# What this exercise asks
1 > Please translate this sentence from the RegSDC package description into Spanish: "The package can be used to generate synthetic or hybrid continuous microdata, and the relationship to the original data can be controlled in several ways."
2 > Decide whether each statement matches the RegSDC package description, answering yes or no and quoting the words that settle it: (a) The package is distributed under the Apache License 2.0. (b) The package version is 2.0.0. (c) The package was obtained from GitHub.
3 > According to the RegSDC package description, in what year was the Langsrud paper published?

# Extract
========

Package 'RegSDC'

Title: Information Preserving Regression-Based Tools for Statistical Disclosure Control
Description: Implementation of the methods described in the paper with the above title: Langsrud, Ø. (2019) <doi:10.1007/s11222-018-9848-9>. The package can be used to generate synthetic or hybrid continuous microdata, and the relationship to the original data can be controlled in several ways. A function for replacing suppressed tabular cell frequencies with decimal numbers is included.
Authors: Øyvind Langsrud [aut, cre]
Maintainer: Øyvind Langsrud <[email protected]>
License: Apache License 2.0 | file LICENSE
Version: 1.0.0
Built: 2025-03-05 07:10:09 UTC
Source: CRAN

Help Index


Calculation of C by solving equation 10 in the paper

Description

The limit calculated by FindAlpha is used when alpha =1 cannot be chosen (warning produced). In output, alpha is attribute.

========

# Data shown

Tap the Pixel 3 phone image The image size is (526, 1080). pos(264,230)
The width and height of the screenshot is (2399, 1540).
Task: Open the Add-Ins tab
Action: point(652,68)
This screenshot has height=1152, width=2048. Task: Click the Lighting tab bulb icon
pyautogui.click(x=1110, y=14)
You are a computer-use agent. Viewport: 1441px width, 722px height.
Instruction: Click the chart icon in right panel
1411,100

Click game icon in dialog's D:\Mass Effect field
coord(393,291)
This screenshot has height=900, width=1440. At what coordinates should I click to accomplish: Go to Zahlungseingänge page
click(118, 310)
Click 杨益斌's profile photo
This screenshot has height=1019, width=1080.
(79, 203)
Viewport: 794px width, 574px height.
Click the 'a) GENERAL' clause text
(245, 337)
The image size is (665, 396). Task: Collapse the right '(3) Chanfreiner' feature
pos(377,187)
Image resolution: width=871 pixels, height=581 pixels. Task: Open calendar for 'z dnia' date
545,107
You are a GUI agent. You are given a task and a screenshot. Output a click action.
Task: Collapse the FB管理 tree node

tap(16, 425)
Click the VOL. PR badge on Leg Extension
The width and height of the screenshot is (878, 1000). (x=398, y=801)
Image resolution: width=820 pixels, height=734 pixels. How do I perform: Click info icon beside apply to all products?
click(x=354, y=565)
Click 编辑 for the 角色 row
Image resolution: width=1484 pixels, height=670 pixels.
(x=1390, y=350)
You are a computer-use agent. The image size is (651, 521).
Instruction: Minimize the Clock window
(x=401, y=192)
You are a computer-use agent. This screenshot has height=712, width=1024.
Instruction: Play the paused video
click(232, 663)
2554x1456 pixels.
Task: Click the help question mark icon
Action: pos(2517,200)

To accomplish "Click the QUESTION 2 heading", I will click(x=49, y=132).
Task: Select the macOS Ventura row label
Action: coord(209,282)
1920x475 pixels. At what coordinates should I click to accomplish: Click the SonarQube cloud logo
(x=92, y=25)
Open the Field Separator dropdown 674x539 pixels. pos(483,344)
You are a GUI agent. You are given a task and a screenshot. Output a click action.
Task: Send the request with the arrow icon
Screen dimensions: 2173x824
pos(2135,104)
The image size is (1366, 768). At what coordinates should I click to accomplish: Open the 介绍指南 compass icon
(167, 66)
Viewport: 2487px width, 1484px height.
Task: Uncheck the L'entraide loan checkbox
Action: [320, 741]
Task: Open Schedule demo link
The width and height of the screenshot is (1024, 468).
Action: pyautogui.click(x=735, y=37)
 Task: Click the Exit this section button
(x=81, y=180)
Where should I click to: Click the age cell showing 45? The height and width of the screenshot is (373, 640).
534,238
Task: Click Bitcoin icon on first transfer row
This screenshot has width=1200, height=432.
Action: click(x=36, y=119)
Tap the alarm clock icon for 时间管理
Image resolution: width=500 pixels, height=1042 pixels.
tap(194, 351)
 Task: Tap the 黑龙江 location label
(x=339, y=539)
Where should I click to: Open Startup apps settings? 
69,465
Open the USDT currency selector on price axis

========

# Set of answers
1 > El paquete puede utilizarse para generar microdatos continuos sintéticos o híbridos, y la relación con los datos originales puede controlarse de varias maneras.

2 >
(a) Yes: "License: Apache License 2.0 | file LICENSE"
(b) No: "Version: 1.0.0"
(c) No: "Source: CRAN"

3 > 2019